Internet shopping may be changing the face of the high street, but there's one area of retailing where bricks-and-mortar shops will continue to co-exist with their online counterparts: cycling. Each has its advantages. Buying a bike online can be quicker and more economical, but buying in store gives you access to services – advice, bike set-up, and repair – that digital shops don't offer. The good news is that you can use your Cyclescheme voucher in store or online. Just look for the Cyclescheme logo. The scheme works the same way whichever way you buy your bike and accessories
Customer retention is important for any business; for the high street bike shop, it's their bread and butter. They want to turn you into a cyclist and not simply sell you a bike, because that way: you'll be back to buy spares, consumables, or second or third bikes; you'll bring your bike in to be serviced; and you'll give word-of-mouth recommendations in the local area. That – and the fact that most bike shop owners are nice people! – is why they'll give you personal, one-to-one service. You don't need to know exactly what to buy before you go through the door; the staff can ask questions and guide you towards the most suitable bike at your price point. They can also suggest the accessories you'll need. For commuting this is really important, as most bikes don't come with the mudguards, luggage, lock, and lights you'll need for the journey to work. The shop can also fit these accessories for you, so tools and technical know-how are not required. As well as advice on the type and model of bike, you can also get advice on sizing and fit. Some shops will offer a free or discounted bike fit when you buy a bike, so that it can be set up just right for you. Those that don't will at least let you sit on various bikes so that you and they can get a feel for what suits you, and most will let you have a test ride too. If you want to change something on the bike you're planning to get – tyres, let's say, or the saddle – the shop will usually be happy to swap that for you at cost. Once you've got your bike, you can go back to the shop if it ever needs repairing. Shops offer annual services for bikes too, so problems can be nipped in the bud before they develop into something worse.

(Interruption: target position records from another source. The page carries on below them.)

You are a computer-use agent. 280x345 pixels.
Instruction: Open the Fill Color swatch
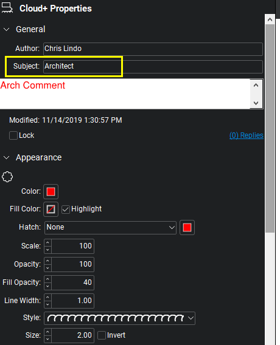click(x=51, y=209)
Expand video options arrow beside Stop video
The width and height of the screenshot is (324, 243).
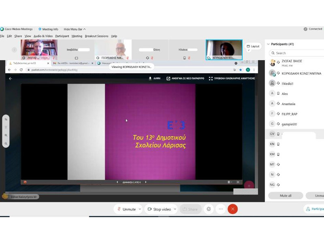point(175,209)
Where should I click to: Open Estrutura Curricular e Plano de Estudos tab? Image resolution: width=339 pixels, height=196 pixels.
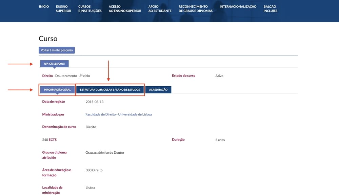[110, 90]
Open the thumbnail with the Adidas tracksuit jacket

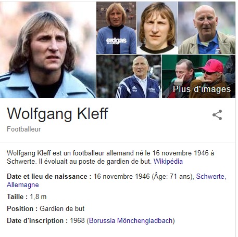[x=129, y=76]
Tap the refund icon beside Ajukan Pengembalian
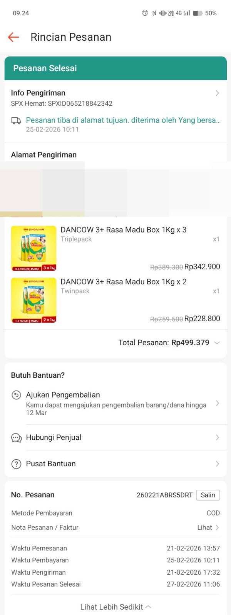Viewport: 231px width, 615px height. 16,395
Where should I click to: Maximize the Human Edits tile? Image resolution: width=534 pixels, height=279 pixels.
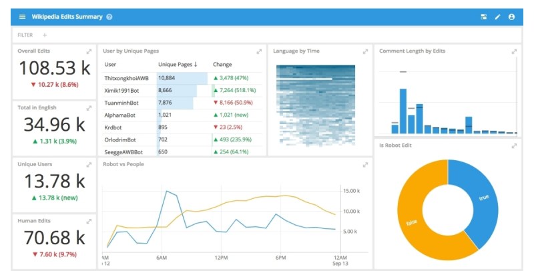point(89,220)
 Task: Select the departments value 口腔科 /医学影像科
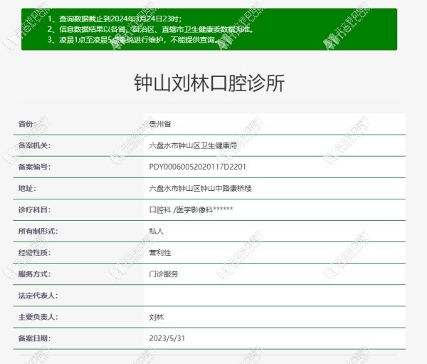pos(190,209)
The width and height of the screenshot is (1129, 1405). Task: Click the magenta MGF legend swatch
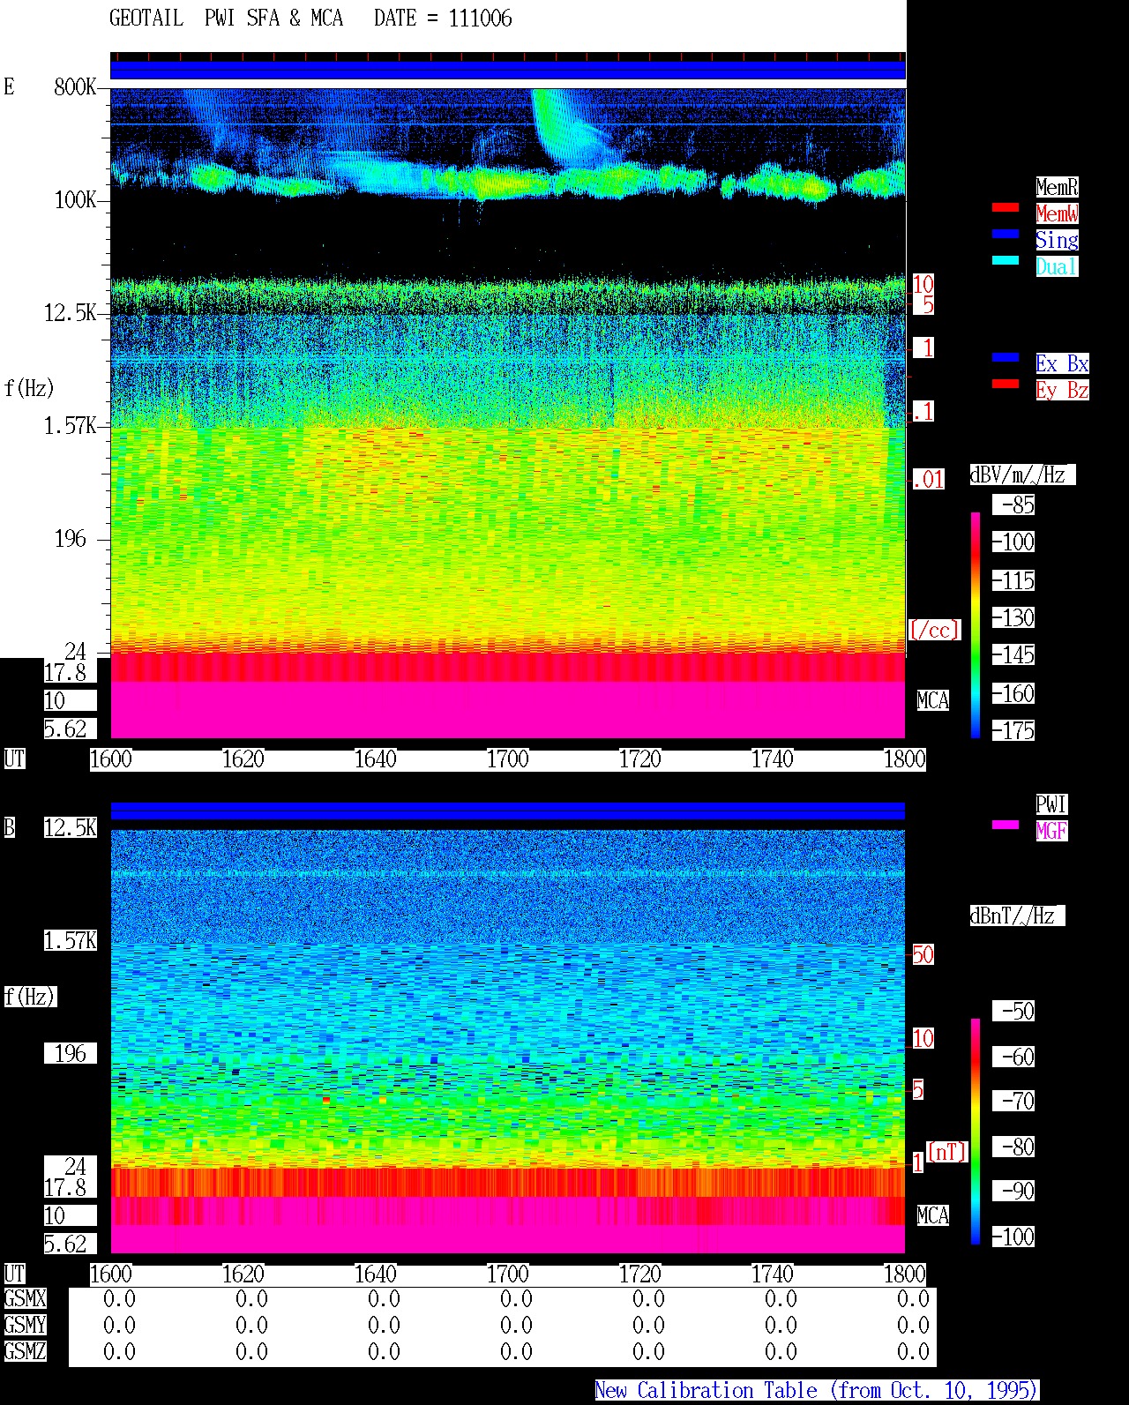click(x=1006, y=826)
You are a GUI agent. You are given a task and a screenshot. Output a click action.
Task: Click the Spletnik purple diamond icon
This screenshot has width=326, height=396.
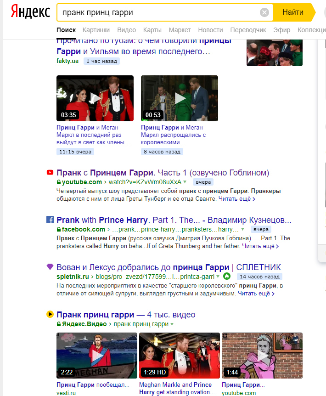point(50,267)
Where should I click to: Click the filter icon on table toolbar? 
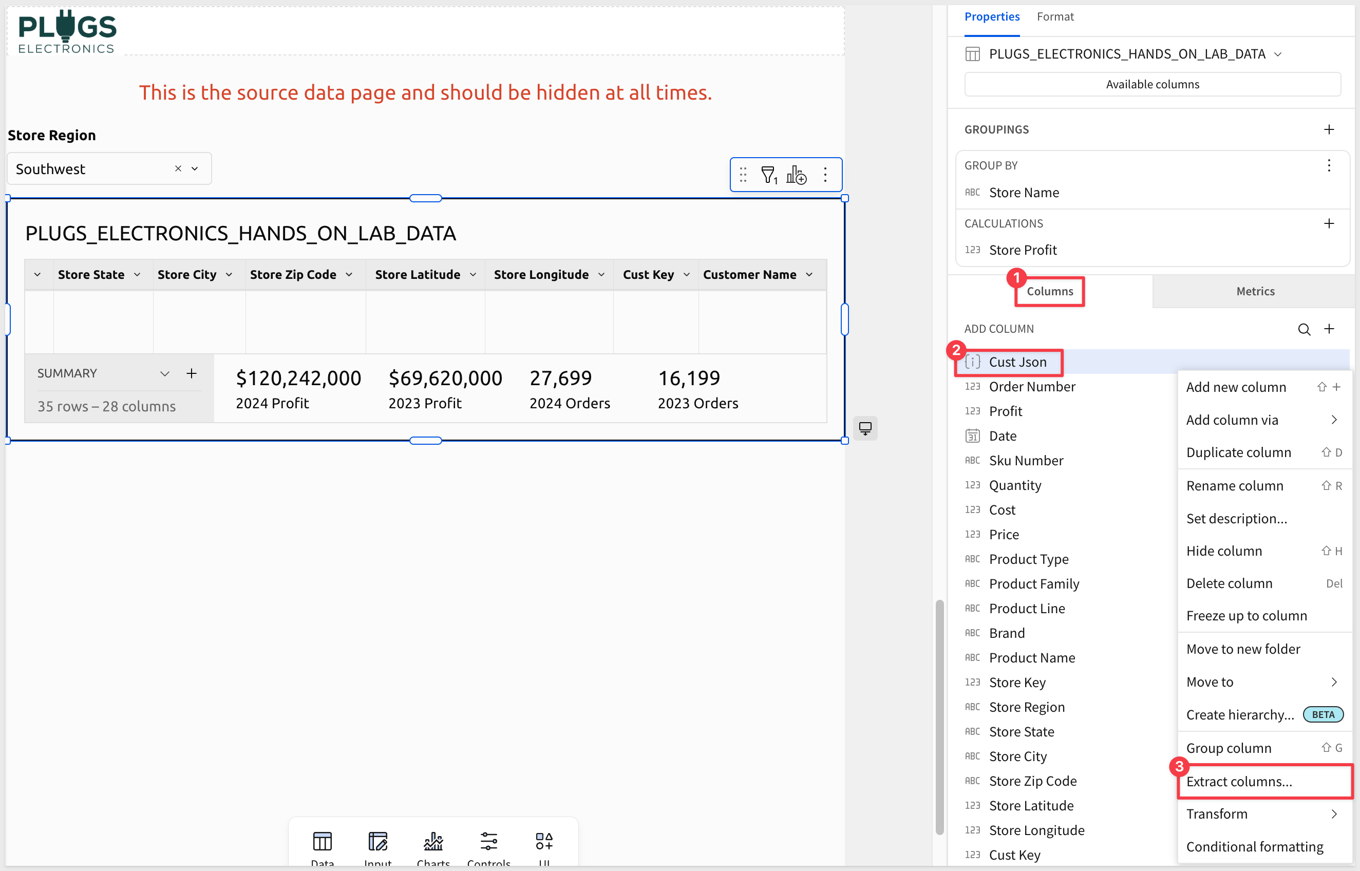(768, 175)
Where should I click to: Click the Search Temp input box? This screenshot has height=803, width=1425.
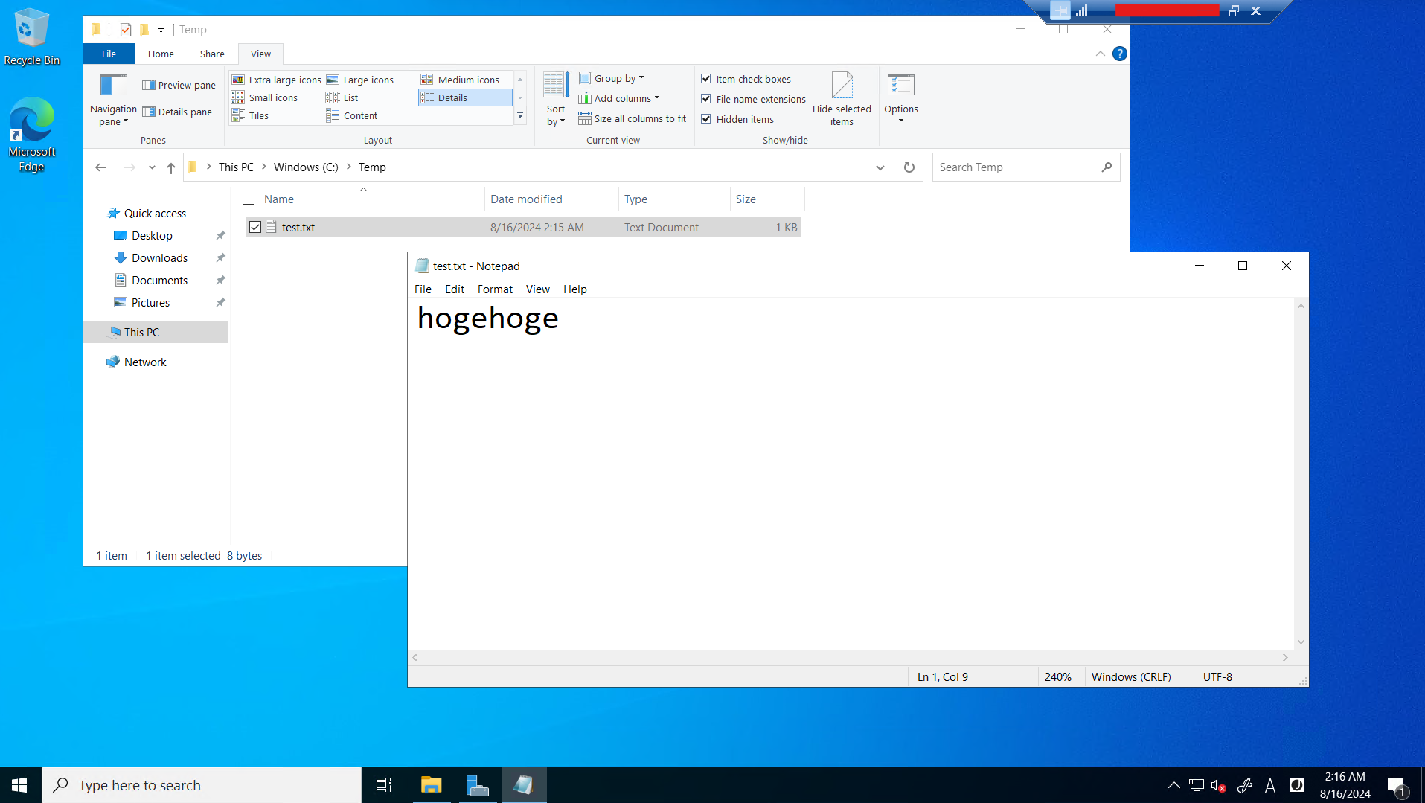1016,167
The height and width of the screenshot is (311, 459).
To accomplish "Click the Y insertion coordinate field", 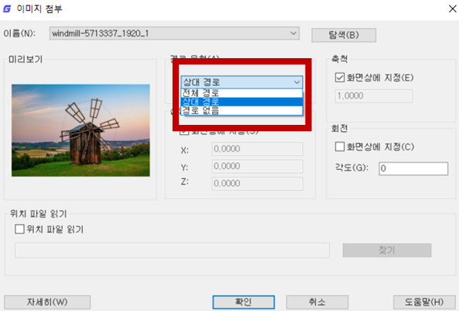I will [257, 166].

Buying online enables you to get a bike that your local shop doesn't stock. If you already know what you want – not just 'a road bike', let's say, but specifically a Giant Defy 3 – then buying it online might save you a trip into the next town. Similarly, if you want a bike that no one else seems to stock, either because it's an in-house brand or because it's something of a rarity, buying online might be the only practical option. Online shops often have wider ranges of accessories, and more stock of the accessories that they do carry. While bricks-and-mortar shops will be happy to order in products from ranges that they carry, the online shop is more likely to have it right there, right then. It can be quicker and, if you know what you want, easier to buy online. Click, click, click, enter your details, and you're done. You can choose your bike when it's convenient for you. Eleven thirty on a Sunday night? No problem. You don't even have to collect, squeezing it awkwardly into a car boot. Instead, the bike can be delivered to your door – often for free – in a massive cardboard box. Normally you'll only need to put the pedals on, turn the handlebar around, and pump up the tyres.
How to choose
If you're not sure what you need (or in what size), or if you want the reassurance of a face-to-face transaction, you’re better off going to your local Cyclescheme shop. The help and advice that they can give you is worth more than any difference in specification between a bike brand they stock and one they don’t. On the other hand, if you do know just want you want, your local shop doesn't have it, and you can set it up yourself, you're better off using an online Cyclescheme shop. But those are the extreme positions, and many purchasers will fall somewhere in between.